Example 1: Enrichment Analyisis

Let's suppose the outcome of our experiment is this set of 45 metabolites from Escherichia coli, and we are interested in analyzing which pathways and proteins related to these metabolites are enriched.

Upload the file containing the metabolite IDs or copy and paste them in the text area. Note that IDs should be separated by tabs or new lines.

Select in the "Annotations" section: "KEGG pathways", "Unipathway pathways" and "Protein interactions (from the ECMDB)".

In the section "Background Set" select "Organism dependent". A drop-down list with all the organisms available appears. Select "Escherichia coli O6:H1 CFT073 (UPEC)"

Click on the "Enrichment analysis" button to start the analyisis.

Figure1
Fig.1
  1. Go to analysis page.
  2. Copy and paste or upload a local file with your set of compounds.
  3. Select the annotations you want to analyze.
  4. Choose "Escherichia coli O6:H1 CFT073 (UPEC)".
  5. Click on "Enrichment analysis".

Once calculations have finished, you will get a results table similar to that of Fig.2.

This page contains a table with six columns summarizing results. Each row contains information on a single annotation as it was explained in the Results section of the user manual.

In this case, by the enriched pathways and the type of proteins interacting with these metabolites it is clear that they are pointing to metabolic processes related to metabolism of nitrogen.

Figure2
Fig.2
  1. Click on "p-value" header to sort out the table.
  2. Put the mouse over each "Category" to show info about the background.
  3. Follow the link of the annotation to open its content in the source database.
  4. Click on "Download result table" button to export all the results to a spreadsheet program.
  5. Click on "Show annotations" to see the annotations without the statistical analysis (Wich will be the same as doing Example 2).
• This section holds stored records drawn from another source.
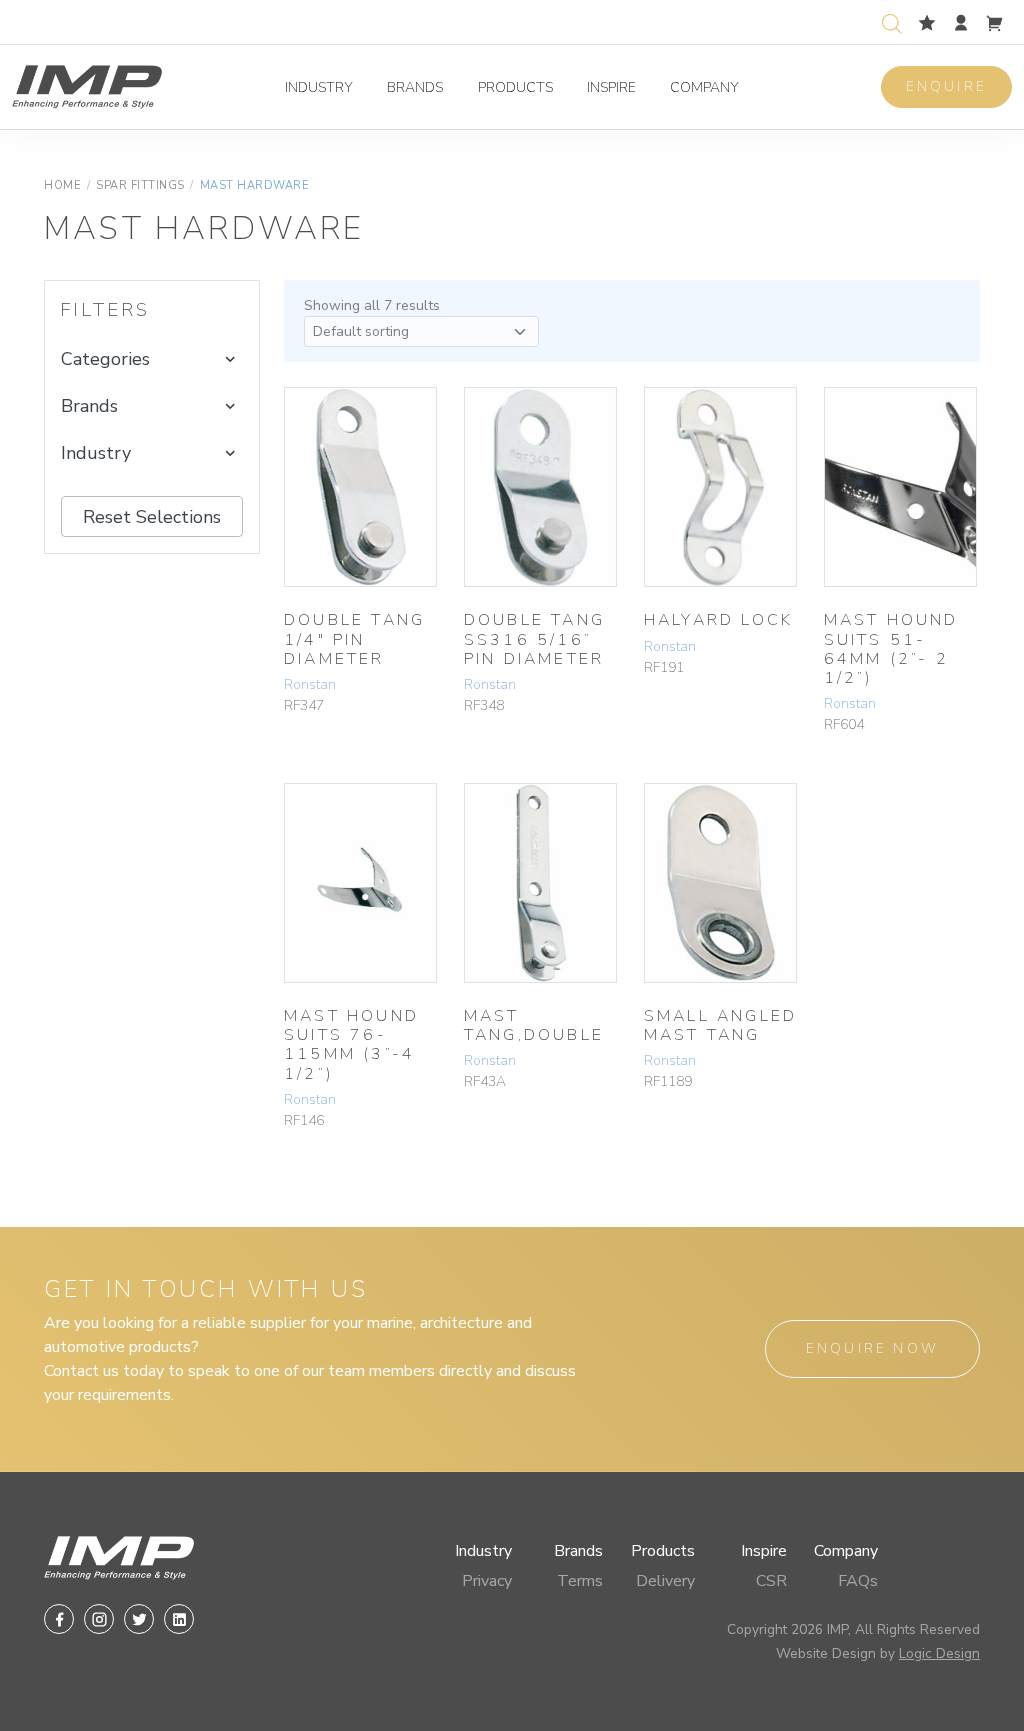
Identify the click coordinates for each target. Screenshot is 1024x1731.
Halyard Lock (718, 620)
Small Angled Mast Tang (720, 1025)
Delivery (665, 1581)
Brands (415, 87)
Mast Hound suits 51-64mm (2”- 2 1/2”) (891, 649)
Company (704, 87)
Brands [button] (89, 406)
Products (515, 87)
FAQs (858, 1581)
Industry (319, 87)
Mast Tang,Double (534, 1025)
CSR (771, 1581)
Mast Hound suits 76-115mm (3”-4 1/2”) (351, 1045)
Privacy (487, 1581)
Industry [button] (96, 453)
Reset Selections (152, 517)
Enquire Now (872, 1348)
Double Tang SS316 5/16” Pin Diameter (534, 639)
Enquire (946, 86)
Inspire (611, 87)
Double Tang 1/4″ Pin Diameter (354, 639)
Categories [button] (105, 359)
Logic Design (939, 1653)
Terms (580, 1581)
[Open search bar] (892, 21)
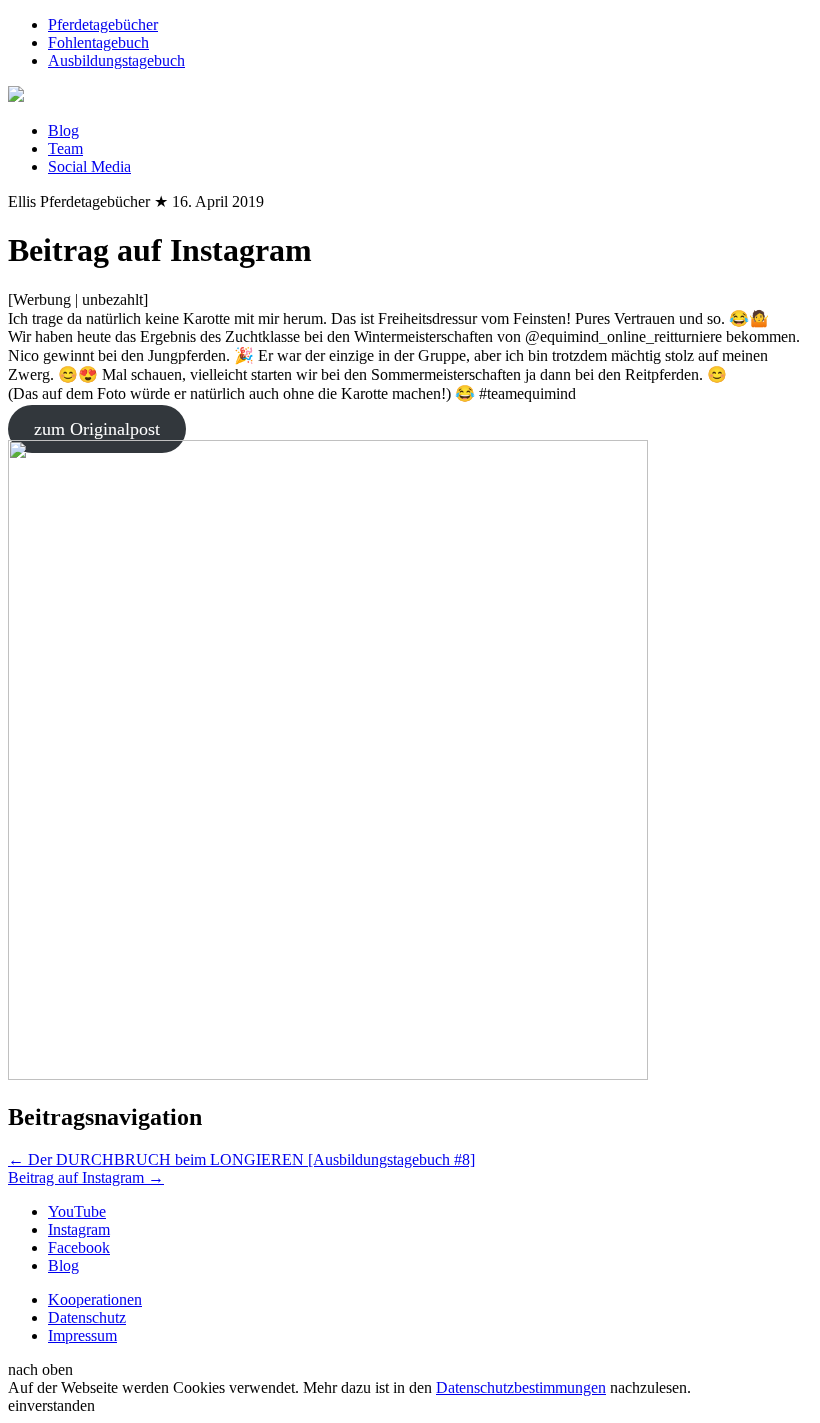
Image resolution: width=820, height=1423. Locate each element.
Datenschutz (87, 1317)
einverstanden (51, 1405)
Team (65, 148)
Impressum (82, 1335)
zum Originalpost (97, 429)
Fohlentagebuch (98, 42)
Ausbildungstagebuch (116, 60)
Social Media (89, 166)
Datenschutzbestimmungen (521, 1387)
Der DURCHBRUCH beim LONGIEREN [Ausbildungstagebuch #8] (241, 1159)
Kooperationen (95, 1299)
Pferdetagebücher (103, 24)
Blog (63, 130)
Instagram (79, 1229)
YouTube (77, 1211)
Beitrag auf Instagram (86, 1177)
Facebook (79, 1247)
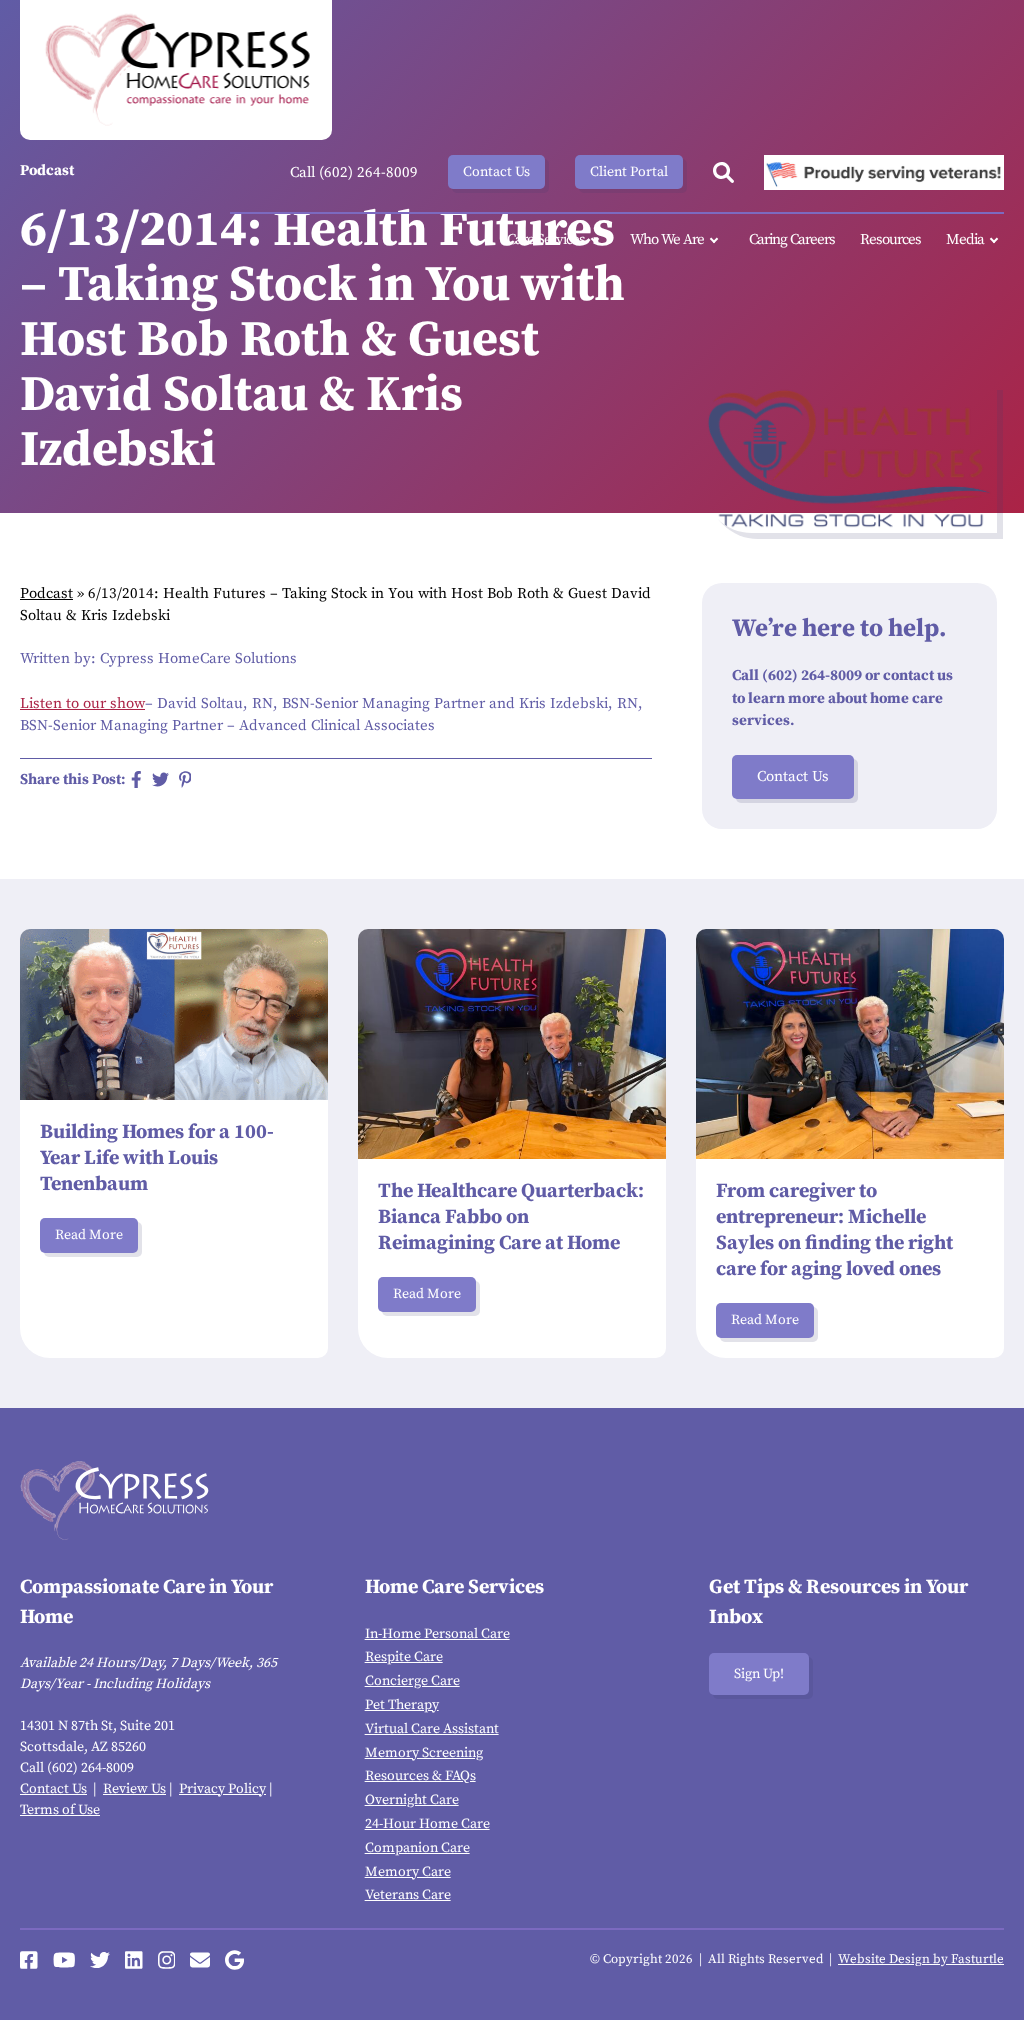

Example 2: Annotation Search

In this case we will request only the annotations available for the previously used dataset. This could be useful, for example, to apply our own analysis method to the annotations of these metabolites.

As we did in the Example 1, paste or upload the list of compounds, select "KEGG pathways", "Unipathway pathways" and "Protein interactions (from the ECMDB)" in the "Annotations" section, Escherichia coli O6:H1 CFT073 (UPEC) from the "Organism-dependent" "Background" option and click the "Annotations search" button.

Results are split in different tables (one table for each group of annotations) accessible with the menu on the left. Click on Unipathway Pathways to show this group of annotations as it appears in Fig.3.

Figure3
Fig.3
  1. This checkbox is checked by default. Click again to hide the "Submitted IDs" and "Matching IDs".
  2. Move to a different group of annotation clicking on the menu.
  3. Click on "Download" button to export the table on screen or click on "Download all annotations" to export all annotations in a single table.
  4. Move the mouse over some IDs to see an image of the corresponding compound structure.

Example 3: Conversion

This set of metabolites is given in terms of chemical names so they cannot be used directly in the analysis. In this example we will convert them to ECMDB, KEGG and ChEBI IDs so as to perform the analysis with them.

Go to the Conversion utility and upload the file or copy-paste its content and select: "ChEBI compounds", "ECMDB metabolites" and "KEGG compounds". After you click the "Search IDs" button you will get a result table like that in Fig. 4. This table includes for every submitted metabolite, the equivalent ID(s) and its source database.

This table can be downloaded as a tsv text file clicking on "Download results" button. Once checked that the name to ID conversion is ok (and eventually corrected), the column with the IDs of the compounds to analyse can be copied/pasted to the Analysis form.

Figure4
Fig.4
  1. Click on "Download results" to open the table with your favourite spreadsheet program.
  2. Clicking on headers will sort the table.